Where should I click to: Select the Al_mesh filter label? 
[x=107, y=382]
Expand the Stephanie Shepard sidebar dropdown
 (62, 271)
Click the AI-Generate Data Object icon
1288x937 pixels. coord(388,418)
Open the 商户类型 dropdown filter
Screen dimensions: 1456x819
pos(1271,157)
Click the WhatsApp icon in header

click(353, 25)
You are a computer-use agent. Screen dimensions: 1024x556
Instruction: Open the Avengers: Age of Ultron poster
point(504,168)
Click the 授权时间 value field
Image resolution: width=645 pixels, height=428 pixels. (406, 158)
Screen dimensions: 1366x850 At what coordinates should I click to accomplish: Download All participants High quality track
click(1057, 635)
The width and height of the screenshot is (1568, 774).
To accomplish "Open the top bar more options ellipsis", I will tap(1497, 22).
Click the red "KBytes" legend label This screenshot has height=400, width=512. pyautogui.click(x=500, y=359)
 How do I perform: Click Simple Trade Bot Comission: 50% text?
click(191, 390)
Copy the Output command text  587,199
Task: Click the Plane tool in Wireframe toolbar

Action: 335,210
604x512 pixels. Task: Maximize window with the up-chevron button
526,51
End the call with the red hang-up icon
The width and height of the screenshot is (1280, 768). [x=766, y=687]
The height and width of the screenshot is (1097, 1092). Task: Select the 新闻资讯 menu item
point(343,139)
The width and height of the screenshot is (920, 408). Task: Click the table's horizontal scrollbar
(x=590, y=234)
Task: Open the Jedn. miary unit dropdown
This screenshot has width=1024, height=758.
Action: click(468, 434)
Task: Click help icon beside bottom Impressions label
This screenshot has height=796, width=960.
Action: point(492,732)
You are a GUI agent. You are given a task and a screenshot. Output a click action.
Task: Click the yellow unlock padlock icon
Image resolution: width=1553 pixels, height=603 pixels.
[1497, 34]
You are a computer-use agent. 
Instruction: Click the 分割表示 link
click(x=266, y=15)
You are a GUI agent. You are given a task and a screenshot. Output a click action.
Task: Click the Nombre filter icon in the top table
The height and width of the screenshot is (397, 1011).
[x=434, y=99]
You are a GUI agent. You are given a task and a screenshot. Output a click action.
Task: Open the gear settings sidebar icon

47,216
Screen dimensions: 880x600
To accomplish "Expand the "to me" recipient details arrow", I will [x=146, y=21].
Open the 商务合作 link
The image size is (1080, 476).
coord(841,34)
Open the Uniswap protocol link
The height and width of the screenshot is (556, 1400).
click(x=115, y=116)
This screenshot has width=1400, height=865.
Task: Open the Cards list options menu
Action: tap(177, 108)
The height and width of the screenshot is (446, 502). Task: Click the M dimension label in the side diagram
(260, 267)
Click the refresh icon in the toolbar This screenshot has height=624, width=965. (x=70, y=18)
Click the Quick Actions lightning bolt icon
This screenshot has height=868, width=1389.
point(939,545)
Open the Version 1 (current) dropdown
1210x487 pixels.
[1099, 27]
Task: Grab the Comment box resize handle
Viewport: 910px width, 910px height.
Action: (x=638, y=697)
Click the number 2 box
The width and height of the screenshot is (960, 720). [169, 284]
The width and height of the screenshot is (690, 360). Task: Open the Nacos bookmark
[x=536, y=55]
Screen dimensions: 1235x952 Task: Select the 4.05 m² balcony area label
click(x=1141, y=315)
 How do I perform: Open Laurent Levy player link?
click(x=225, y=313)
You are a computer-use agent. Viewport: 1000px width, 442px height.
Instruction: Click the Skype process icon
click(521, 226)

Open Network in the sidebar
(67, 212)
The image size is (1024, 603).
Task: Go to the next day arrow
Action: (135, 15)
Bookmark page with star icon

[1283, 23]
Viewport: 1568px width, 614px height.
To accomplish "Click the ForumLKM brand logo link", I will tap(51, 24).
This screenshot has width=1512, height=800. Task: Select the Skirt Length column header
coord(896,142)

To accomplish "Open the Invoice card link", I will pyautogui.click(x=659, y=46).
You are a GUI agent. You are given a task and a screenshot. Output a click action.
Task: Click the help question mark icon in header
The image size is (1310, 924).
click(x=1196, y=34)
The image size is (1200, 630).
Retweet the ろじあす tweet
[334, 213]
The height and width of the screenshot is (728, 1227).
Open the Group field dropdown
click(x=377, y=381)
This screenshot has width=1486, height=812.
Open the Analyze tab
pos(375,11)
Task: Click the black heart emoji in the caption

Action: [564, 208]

▸ Work to be completed: Rewrite the listing above as a numbered list, one entry per line, and omit any blank lines.

▸ Written answer:
1. Where should I click to: Select the Al_mesh filter label? 
2. [x=107, y=382]
3. Expand the Stephanie Shepard sidebar dropdown
4.  (62, 271)
5. Click the AI-Generate Data Object icon
6. 1288x937 pixels. coord(388,418)
7. Open the 商户类型 dropdown filter
8. Screen dimensions: 1456x819
9. pos(1271,157)
10. Click the WhatsApp icon in header
11. click(353, 25)
12. You are a computer-use agent. Screen dimensions: 1024x556
13. Instruction: Open the Avengers: Age of Ultron poster
14. point(504,168)
15. Click the 授权时间 value field
16. Image resolution: width=645 pixels, height=428 pixels. (406, 158)
17. Screen dimensions: 1366x850 At what coordinates should I click to accomplish: Download All participants High quality track
18. click(1057, 635)
19. The width and height of the screenshot is (1568, 774).
20. To accomplish "Open the top bar more options ellipsis", I will tap(1497, 22).
21. Click the red "KBytes" legend label This screenshot has height=400, width=512. pyautogui.click(x=500, y=359)
22.  How do I perform: Click Simple Trade Bot Comission: 50% text?
23. click(191, 390)
24. Copy the Output command text  587,199
25. Task: Click the Plane tool in Wireframe toolbar
26. Action: 335,210
27. 604x512 pixels. Task: Maximize window with the up-chevron button
28. 526,51
29. End the call with the red hang-up icon
30. The width and height of the screenshot is (1280, 768). [x=766, y=687]
31. The height and width of the screenshot is (1097, 1092). Task: Select the 新闻资讯 menu item
32. point(343,139)
33. The width and height of the screenshot is (920, 408). Task: Click the table's horizontal scrollbar
34. (x=590, y=234)
35. Task: Open the Jedn. miary unit dropdown
36. This screenshot has width=1024, height=758.
37. Action: click(468, 434)
38. Task: Click help icon beside bottom Impressions label
39. This screenshot has height=796, width=960.
40. Action: point(492,732)
41. You are a GUI agent. You are given a task and a screenshot. Output a click action.
42. Task: Click the yellow unlock padlock icon
43. Image resolution: width=1553 pixels, height=603 pixels.
44. [1497, 34]
45. You are a computer-use agent. 
46. Instruction: Click the 分割表示 link
47. click(x=266, y=15)
48. You are a GUI agent. You are given a task and a screenshot. Output a click action.
49. Task: Click the Nombre filter icon in the top table
50. The height and width of the screenshot is (397, 1011).
51. [x=434, y=99]
52. You are a GUI agent. You are given a task and a screenshot. Output a click action.
53. Task: Open the gear settings sidebar icon
54. 47,216
55. Screen dimensions: 880x600
56. To accomplish "Expand the "to me" recipient details arrow", I will [x=146, y=21].
57. Open the 商务合作 link
58. The image size is (1080, 476).
59. coord(841,34)
60. Open the Uniswap protocol link
61. The height and width of the screenshot is (556, 1400).
62. click(x=115, y=116)
63. This screenshot has width=1400, height=865.
64. Task: Open the Cards list options menu
65. Action: tap(177, 108)
66. The height and width of the screenshot is (446, 502). Task: Click the M dimension label in the side diagram
67. (260, 267)
68. Click the refresh icon in the toolbar This screenshot has height=624, width=965. (x=70, y=18)
69. Click the Quick Actions lightning bolt icon
70. This screenshot has height=868, width=1389.
71. point(939,545)
72. Open the Version 1 (current) dropdown
73. 1210x487 pixels.
74. [1099, 27]
75. Task: Grab the Comment box resize handle
76. Viewport: 910px width, 910px height.
77. Action: (x=638, y=697)
78. Click the number 2 box
79. The width and height of the screenshot is (960, 720). [169, 284]
80. The width and height of the screenshot is (690, 360). Task: Open the Nacos bookmark
81. [x=536, y=55]
82. Screen dimensions: 1235x952 Task: Select the 4.05 m² balcony area label
83. click(x=1141, y=315)
84.  How do I perform: Open Laurent Levy player link?
85. click(x=225, y=313)
86. You are a computer-use agent. Viewport: 1000px width, 442px height.
87. Instruction: Click the Skype process icon
88. click(521, 226)
89. Open Network in the sidebar
90. (67, 212)
91. The image size is (1024, 603).
92. Task: Go to the next day arrow
93. Action: (135, 15)
94. Bookmark page with star icon
95. [1283, 23]
96. Viewport: 1568px width, 614px height.
97. To accomplish "Click the ForumLKM brand logo link", I will tap(51, 24).
98. This screenshot has width=1512, height=800. Task: Select the Skirt Length column header
99. coord(896,142)
100. To accomplish "Open the Invoice card link", I will pyautogui.click(x=659, y=46).
101. You are a GUI agent. You are given a task and a screenshot. Output a click action.
102. Task: Click the help question mark icon in header
103. The image size is (1310, 924).
104. click(x=1196, y=34)
105. The image size is (1200, 630).
106. Retweet the ろじあす tweet
107. [334, 213]
108. The height and width of the screenshot is (728, 1227).
109. Open the Group field dropdown
110. click(x=377, y=381)
111. This screenshot has width=1486, height=812.
112. Open the Analyze tab
113. pos(375,11)
114. Task: Click the black heart emoji in the caption
115. Action: [564, 208]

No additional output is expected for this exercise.